Say I have an array of strings:
let arrayOfStrings = ["a", "b", "a", "c", "a", "d"]
How would I get rid of the duplicates?
Say I have an array of strings:
let arrayOfStrings = ["a", "b", "a", "c", "a", "d"]
How would I get rid of the duplicates?
You can use the array function contains(_:) to check if an element is already part of the array, but that is fairly slow, and for large arrays it won’t perform well. (1.) Better to copy the entries into a Set and use Set operations to find and remove the duplicates. Sets are optimized to make testing for set membership fast, so if aSet.contains(item) is a lot faster than if anArray.contains(item).
If you don't care about preserving the order of your items, you can simply copy your array into a set and then back to an array.

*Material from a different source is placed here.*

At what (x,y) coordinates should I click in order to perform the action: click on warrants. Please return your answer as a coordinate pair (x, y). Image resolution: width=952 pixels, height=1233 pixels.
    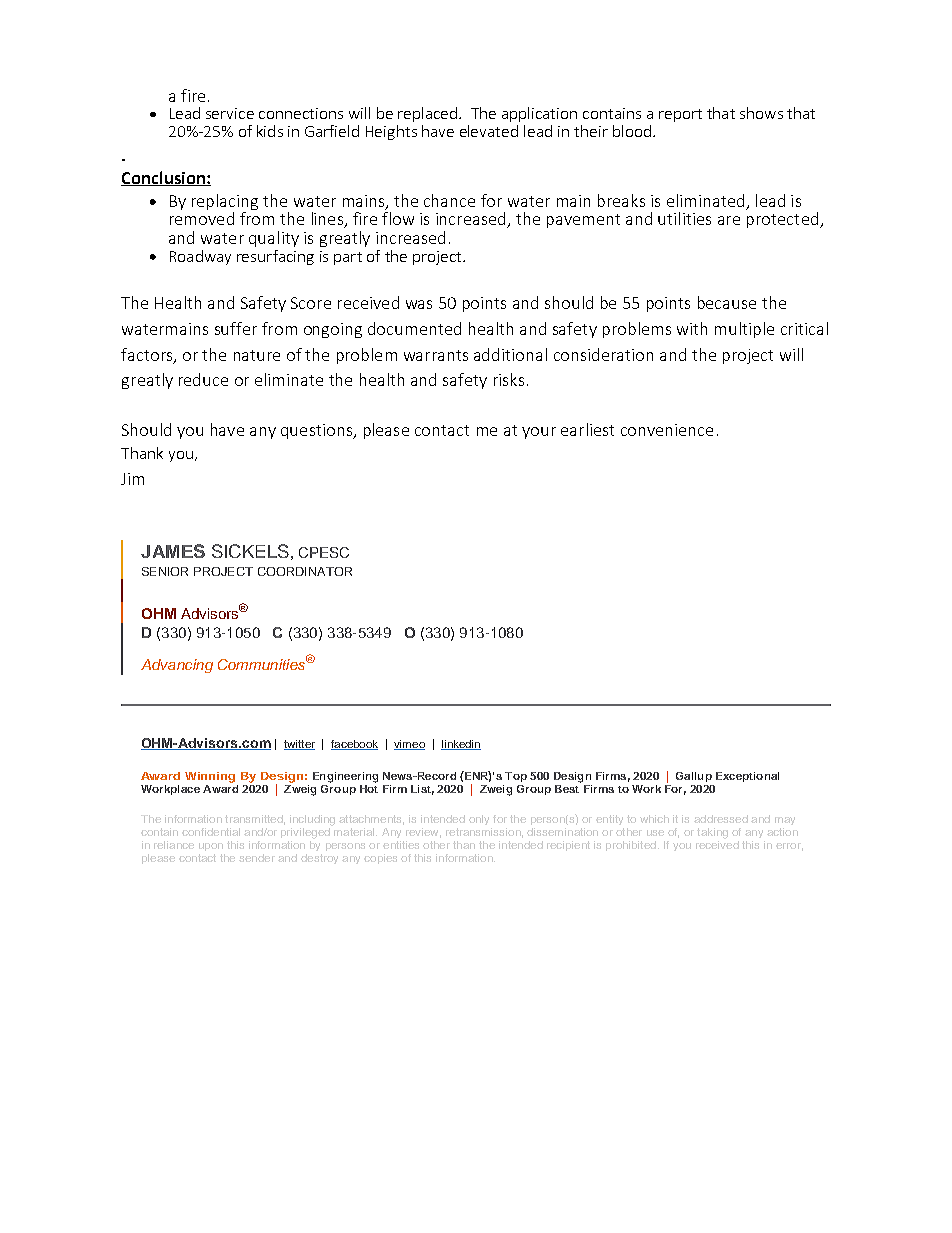
    Looking at the image, I should click on (436, 355).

However, that does mean that the items in the resulting array will be in a different order.
A function to remove duplicates from an array of strings, while preserving the order, might look like this:
func uniqueElementsFrom(array: [String]) -> [String] {
//Create an empty Set to track unique items
var set = Set<String>()
let result = array.filter {
guard !set.contains($0) else {
//If the set already contains this object, return false
//so we skip it
return false
}
//Add this item to the set since it will now be in the array
set.insert($0)
//Return true so that filtered array will contain this item.
return true
}
return result
}
If you call it with code like this:
let arrayOfStrings = ["a", "b", "a", "c", "a", "d"]
let uniqueStrings = uniqueElementsFrom(array:arrayOfStrings)
print("Unique elements from \(arrayOfStrings) = \n” +
“\(uniqueStrings)")
The output would be
Unique elements from ["a", "b", "a", "c", "a", "d"] =
[“a”, "b", "c", "d"]
However, that function only works with arrays of strings. It would be good if we could write a function that could remove duplicates from any kind of array.
This is a job for Generics. There is a catch however. Sets can only contain objects that conform to the Hashable protocol, since Sets use hashes to make testing for set membership faster.
We can rewrite the uniqueElementsFrom(array:) function to take any array that conforms to the Hashable protocol using Generics. That code looks like this:
func uniqueElementsFrom<T: Hashable>(array: [T]) -> [T] {
var set = Set<T>()
let result = array.filter {
guard !set.contains($0) else {
return false
}
set.insert($0)
return true
}
return result
}
The <T: Hashable> bit after the function name says "The rest of this function will refer to a type T which is unspecified. The only thing you can be sure of is that the type T will conform to the Hashable protocol."
This form of the uniqueElementsFrom(array:) function will work on any array who’s elements are Hashable.
(1.) For arrays, contains(_:) has O(n) performance, and so looping through an array, testing the array to see if it contains each new element with contains(_:) has performance that's almost O(n^2), which is really, really bad for anything but a small array. I'm pretty sure that Set's contains(_:) function has constant time performance, so the whole process would have O(n) performance.